ProgramWatch: the Solana program explorer that surfaces what Solscan won't

Solana has had transaction explorers since day one. Solscan, Solana Beach, SolanaFM, the official Solana Explorer — they all do the same job: paste a transaction signature or an address, see the result. Great for "did my swap land?" Worse for "is this program safe to integrate with?"

That second question — the one that matters most to anyone shipping on Solana — needs different data:

• Is this program upgradeable? Who holds the upgrade authority?
• Has it been frozen (made immutable)?
• Is it a verified build? Does the deployed bytecode match a public source repo?
• Does it publish an IDL? Where? Anchor IDL or something else?
• When was it last upgraded? How often does it get upgraded?

General explorers either don't surface this, or you have to dig across three tabs to assemble it. ProgramWatch is the explorer built specifically around that question.

What it actually shows

ProgramWatch is a Solana program explorer focused on the metadata every integrator needs:

• Upgrade status — upgradeable vs frozen, who the upgrade authority is, deployment history.
• Verification status — has the program's on-chain bytecode been verified against a public source repo (per the verified-builds standard)?
• IDL availability — does the program publish an Anchor IDL or equivalent, and where to fetch it.
• Program metadata — name, owner program (usually one of the loaders), declared interface.

It's a focused tool with one job: tell you everything you need to make an integration decision about a program in one screen.

Why this matters for integrators

If you're writing a Solana program that CPIs into another program — a DEX aggregator routing through an AMM, a vault depositing into a lending market, a wallet UI that surfaces a token program's instructions — your security posture is downstream of that program's posture.
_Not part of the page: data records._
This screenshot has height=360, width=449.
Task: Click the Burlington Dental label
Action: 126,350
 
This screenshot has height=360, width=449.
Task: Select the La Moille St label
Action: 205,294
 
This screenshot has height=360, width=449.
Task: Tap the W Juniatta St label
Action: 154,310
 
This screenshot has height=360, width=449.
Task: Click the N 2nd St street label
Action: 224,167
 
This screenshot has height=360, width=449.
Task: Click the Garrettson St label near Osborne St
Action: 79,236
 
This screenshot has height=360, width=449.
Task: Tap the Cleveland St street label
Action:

Three questions you actually need to answer before integrating:

1. Can the program change tomorrow? If it's upgradeable and the upgrade authority is a single key, tomorrow's version may not behave like today's. If the authority is a Squads multisig with public signers, the risk profile is different. If the program is frozen, the bytecode is locked.
2. Is the bytecode what the team says it is? A verified build proves the deployed program corresponds to a specific public source commit. Without verification, you're trusting a build pipeline you can't inspect.
3. Can I decode its instructions? No IDL means custom wire-format work and brittle integration. An IDL means codama-generated TypeScript clients, indexable transactions, and clear semantics.

Solscan answers none of these well. ProgramWatch answers all three in one place.

Concrete use cases

DeFi integration due diligence. You're routing users' capital through a third-party program. Check the upgrade authority, verification status, and how often the team ships upgrades. A program that gets upgraded weekly by an EOA is a different risk than a frozen, verified program.

Security review. Auditing a deployed protocol that depends on N external programs. ProgramWatch gives you the dependency surface — which of those N are verified, which are frozen, which have hot upgrade authorities. That's the input to your trust model.

Picking a wallet or aggregator. You want to use a new aggregator program. Has it published source? Is the deployed binary verified? Is the upgrade authority a multisig or a hot key? Decisions you can't make from Solscan alone.

Ecosystem watching. Which programs got upgraded this week? Which new programs are publishing IDLs? Useful for anyone building tooling, indexers, or documentation that needs to stay current with protocol movement.

What it doesn't replace

ProgramWatch isn't a transaction explorer — for "did my swap land", you still want Solscan or the official Solana Explorer. It's not an analytics dashboard either — for TVL, volumes, fees, look at DefiLlama or the protocol's own dashboards. It's the layer specifically about program identity, lifecycle, and trustworthiness, which the other tools deliberately don't prioritise.

The underwritten part of the Solana toolbox

Program-level metadata is one of Solana's most underexposed attack surfaces. A program with a hot upgrade authority can change its semantics in one transaction; users CPIing into that program the next slot will execute against the new logic, not the audited one. Verified builds, multisig authorities, and IDL publication are the public signals that mitigate this — but they're only useful if integrators can actually surface them.

ProgramWatch fills that gap. It doesn't need to be a category leader; it just needs to be the page you bookmark for "tell me about this program ID."

References

• programwatch.dev — the explorer itself
• Solana docs — Verified builds — the verification standard ProgramWatch surfaces
• Solana docs — IDLs — what the IDL field means and how programs publish them

If you ship anything that CPIs into a Solana program you didn't write, ProgramWatch is the explorer to check first. Then go back to Solscan for everything else.